TOMMY TEDONE

Pnrr rimodulato, la Puglia rischia di perdere circa 600 milioni di euro

La rimodulazione del PNRR ipotizzata dal Governo potrebbe definanziare parte dei 600 milioni di euro che i Comuni della Puglia hanno già impegnato per progetti di rigenerazione urbana. Nello specifico, secondo l’Ance, sarebbe a rischio il finanziamento di 49 progetti volti alla rigenerazione delle periferie della Città metropolitana di Bari per 183,5 milioni di euro (previsti nei Piani Urbani Integrati del PNRR) e di 189 progetti (per 402,7 milioni di euro) per progetti di rigenerazione urbana, volti a ridurre situazioni di emarginazione e degrado sociale in altri Comuni della Puglia. A questi tagli si potrebbero aggiungere quelli relativi ai fondi da impiegarsi per fronteggiare il dissesto idrogeologico che non si è in grado di quantificare con precisione, essendo queste risorse di competenza del Ministero dell’Ambiente.

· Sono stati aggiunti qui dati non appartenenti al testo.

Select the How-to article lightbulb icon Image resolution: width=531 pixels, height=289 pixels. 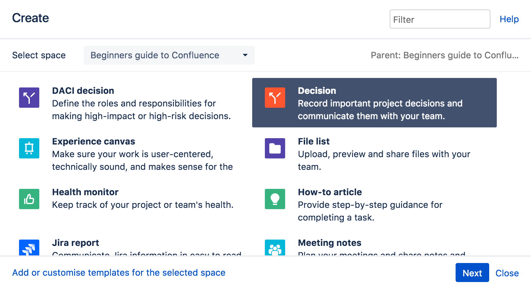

“Comprendiamo la preoccupazione del Governo di non riuscire a spendere le risorse nei tempi previsti – dichiara Gerardo Biancofiore, presidente di Ance Puglia -, tuttavia va detto che quella del PNRR è una sfida che gli enti locali stanno dimostrando di saper affrontare. Essi tra il 2021 e il 2022 hanno attivamente partecipato alle procedure per la selezione dei progetti da finanziare con il PNRR, accelerando le attività di programmazione e proseguendo il trend di crescita degli investimenti in conto capitale avviato negli ultimi anni, aumentato del 40% negli ultimi cinque anni”.

Nei prossimi giorni la proposta di revisione complessiva del PNRR sarà oggetto di confronto a livello parlamentare e di Unione Europea.

“La nostra associazione attende con fiducia un confronto con il Ministro Fitto, fiduciosi che si guarderà alle reali necessità del Paese – aggiunge Biancofiore. I Comuni e le imprese sono fortemente impegnati su tutti i territori nel portare avanti questi interventi urgenti e non più procrastinabili, considerando anche i continui eventi calamitosi Occorre continuare a sostenere l’attività degli enti, che hanno ampiamente potenziato la loro capacità di spesa, evitando continui cambiamenti nella programmazione. Eventuali rimodulazioni, soprattutto di programmi di spesa già in essere e in corso di realizzazione, già adeguati alle condizioni e alle procedure del PNRR, rischiano di rallentarne la realizzazione”.